I’m not afraid to admit that I love cuddling. Big spoon, little spoon, day time, night time, it doesn’t matter. I wish I could be cuddling 24/7. It’s just comforting as hell and you’re a fool if you say otherwise.
With that being said… Doubles Luge is pretty much the only Olympic sport you can compete in where both participating athletes are essentially cuddling. As a big time proponent of cuddling, you’d think I’d be all over Doubles Luge. You’d think I’d start training right this very moment for 2022. But if we’re being honest, it looks… well, it looks horrible.
Now I want to make something very clear here right off the bat. I have no issue at all with two dudes laying on top of each other. That’s not what this is about. All I’m saying is that regardless of who is laying on top of what, going down a doubles luge course has to be the most uncomfortable series of events one could ever put themselves through. And I don’t even know who has it worse.
Obviously flying down a giant ice slide with ridiculously tight turns at ridiculously fast speeds all while having another fully grown adult lay on top of you would be terrible. It’s hard enough as is without somebody else being on top of you but then you just add that extra weight on top and it’s like “Hey, how can I make this already terrible experience even less ideal?” But how about the guy (or girl) who is on top?

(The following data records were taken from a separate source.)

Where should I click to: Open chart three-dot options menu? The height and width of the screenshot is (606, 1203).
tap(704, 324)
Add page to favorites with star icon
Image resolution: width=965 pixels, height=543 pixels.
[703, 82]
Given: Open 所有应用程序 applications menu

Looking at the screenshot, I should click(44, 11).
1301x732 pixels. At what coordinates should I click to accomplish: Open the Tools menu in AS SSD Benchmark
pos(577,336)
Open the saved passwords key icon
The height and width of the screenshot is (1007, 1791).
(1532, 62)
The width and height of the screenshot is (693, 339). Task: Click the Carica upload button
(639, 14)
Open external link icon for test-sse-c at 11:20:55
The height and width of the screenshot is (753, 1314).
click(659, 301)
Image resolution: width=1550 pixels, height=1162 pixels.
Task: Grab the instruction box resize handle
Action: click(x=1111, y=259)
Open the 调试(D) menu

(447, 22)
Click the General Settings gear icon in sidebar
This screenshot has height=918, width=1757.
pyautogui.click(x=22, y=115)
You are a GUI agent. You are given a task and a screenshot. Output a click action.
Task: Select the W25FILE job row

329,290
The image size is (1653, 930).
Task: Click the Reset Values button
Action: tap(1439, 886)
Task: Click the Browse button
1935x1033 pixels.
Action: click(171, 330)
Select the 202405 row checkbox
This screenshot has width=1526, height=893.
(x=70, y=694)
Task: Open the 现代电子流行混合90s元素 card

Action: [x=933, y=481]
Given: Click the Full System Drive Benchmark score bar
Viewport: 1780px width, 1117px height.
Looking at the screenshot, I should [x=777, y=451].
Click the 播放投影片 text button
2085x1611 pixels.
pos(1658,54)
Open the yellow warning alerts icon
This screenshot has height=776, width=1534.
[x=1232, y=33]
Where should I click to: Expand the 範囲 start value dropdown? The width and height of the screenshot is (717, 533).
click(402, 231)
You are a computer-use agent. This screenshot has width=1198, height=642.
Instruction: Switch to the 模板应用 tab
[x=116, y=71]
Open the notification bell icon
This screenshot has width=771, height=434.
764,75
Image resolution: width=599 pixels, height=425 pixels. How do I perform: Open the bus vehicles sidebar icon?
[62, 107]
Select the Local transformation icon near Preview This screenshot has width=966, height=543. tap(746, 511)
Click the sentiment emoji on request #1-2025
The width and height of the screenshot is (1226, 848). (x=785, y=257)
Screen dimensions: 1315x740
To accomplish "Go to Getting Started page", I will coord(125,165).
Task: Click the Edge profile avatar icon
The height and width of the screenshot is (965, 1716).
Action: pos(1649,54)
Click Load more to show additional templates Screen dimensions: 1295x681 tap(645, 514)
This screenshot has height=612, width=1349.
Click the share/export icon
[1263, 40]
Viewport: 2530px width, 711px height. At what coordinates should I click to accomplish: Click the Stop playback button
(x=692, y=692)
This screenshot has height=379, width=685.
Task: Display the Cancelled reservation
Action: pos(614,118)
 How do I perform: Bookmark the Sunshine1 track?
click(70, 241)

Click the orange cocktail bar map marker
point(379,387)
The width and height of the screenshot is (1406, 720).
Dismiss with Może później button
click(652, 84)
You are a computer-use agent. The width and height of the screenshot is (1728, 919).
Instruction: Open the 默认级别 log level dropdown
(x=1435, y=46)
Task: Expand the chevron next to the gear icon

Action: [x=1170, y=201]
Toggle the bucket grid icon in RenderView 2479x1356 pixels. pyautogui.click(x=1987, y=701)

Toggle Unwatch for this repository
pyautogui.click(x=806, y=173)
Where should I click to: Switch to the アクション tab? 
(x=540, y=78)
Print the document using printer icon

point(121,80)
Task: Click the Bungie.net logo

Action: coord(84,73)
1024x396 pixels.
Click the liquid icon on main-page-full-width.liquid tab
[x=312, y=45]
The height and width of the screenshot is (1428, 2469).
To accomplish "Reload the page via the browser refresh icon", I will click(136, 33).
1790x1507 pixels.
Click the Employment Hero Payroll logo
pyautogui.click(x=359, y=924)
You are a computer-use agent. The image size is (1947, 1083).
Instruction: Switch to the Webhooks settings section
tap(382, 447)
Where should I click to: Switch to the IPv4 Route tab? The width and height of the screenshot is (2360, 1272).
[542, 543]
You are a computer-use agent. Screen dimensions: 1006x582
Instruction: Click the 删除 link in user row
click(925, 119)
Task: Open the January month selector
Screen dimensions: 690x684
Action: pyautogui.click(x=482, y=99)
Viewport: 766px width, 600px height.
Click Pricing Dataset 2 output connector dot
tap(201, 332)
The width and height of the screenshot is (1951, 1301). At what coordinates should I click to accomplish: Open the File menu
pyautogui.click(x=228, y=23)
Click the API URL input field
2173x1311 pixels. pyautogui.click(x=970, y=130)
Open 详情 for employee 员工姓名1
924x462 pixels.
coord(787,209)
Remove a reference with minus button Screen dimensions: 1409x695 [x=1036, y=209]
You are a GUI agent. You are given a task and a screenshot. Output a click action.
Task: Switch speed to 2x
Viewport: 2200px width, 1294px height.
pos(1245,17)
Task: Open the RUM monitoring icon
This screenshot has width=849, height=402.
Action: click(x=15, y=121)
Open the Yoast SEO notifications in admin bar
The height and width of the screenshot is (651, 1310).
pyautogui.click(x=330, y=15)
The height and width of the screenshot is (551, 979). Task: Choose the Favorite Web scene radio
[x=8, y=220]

You know you’re feeling so self-conscious on the way down. Constantly asking the other person if they can breathe under you. Constantly worrying if you’re crushing them to death. All the while you have your ass all up in their shit. And again, this isn’t a homophobic thing at all. It’s just a super bizarre situation to be finding yourself in while flying down a massive sheet of ice. Laying on your back front-to-butt cuddling should never be employed by anybody. The fact that they’ve made an Olympic sport out of the worst cuddling technique ever is just mind blowing.